▶ **Task input**:

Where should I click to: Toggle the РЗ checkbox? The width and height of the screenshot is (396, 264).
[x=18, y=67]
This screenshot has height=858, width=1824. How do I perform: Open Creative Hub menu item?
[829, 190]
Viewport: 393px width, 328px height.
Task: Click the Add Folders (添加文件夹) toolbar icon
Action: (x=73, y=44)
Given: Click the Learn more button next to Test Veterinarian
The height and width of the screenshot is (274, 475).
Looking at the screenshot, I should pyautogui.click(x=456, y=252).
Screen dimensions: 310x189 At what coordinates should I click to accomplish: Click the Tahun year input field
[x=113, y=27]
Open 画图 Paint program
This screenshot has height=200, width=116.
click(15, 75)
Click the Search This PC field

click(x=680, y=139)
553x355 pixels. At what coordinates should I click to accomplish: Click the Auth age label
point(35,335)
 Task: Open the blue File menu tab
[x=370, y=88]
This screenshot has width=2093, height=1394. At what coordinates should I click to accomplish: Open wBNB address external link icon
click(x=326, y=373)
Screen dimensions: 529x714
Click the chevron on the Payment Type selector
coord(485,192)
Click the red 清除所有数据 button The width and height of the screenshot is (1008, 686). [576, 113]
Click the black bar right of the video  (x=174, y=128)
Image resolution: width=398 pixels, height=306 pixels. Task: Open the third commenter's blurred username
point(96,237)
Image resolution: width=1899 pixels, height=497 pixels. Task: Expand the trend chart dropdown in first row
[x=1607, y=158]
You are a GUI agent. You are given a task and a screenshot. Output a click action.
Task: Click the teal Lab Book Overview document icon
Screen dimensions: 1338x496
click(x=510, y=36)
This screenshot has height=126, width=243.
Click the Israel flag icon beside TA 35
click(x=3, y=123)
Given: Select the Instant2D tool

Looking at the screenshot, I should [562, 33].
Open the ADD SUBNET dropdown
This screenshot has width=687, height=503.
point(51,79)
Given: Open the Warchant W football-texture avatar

▶ **Prompt**: Please return every line from the one that contains "Task: Click the teal" through the end of the entries, exactly, leaving out all others.

▶ **Result of this exercise**:
Task: Click the teal Lab Book Overview document icon
Screen dimensions: 1338x496
click(x=510, y=36)
This screenshot has height=126, width=243.
Click the Israel flag icon beside TA 35
click(x=3, y=123)
Given: Select the Instant2D tool

Looking at the screenshot, I should [562, 33].
Open the ADD SUBNET dropdown
This screenshot has width=687, height=503.
point(51,79)
Given: Open the Warchant W football-texture avatar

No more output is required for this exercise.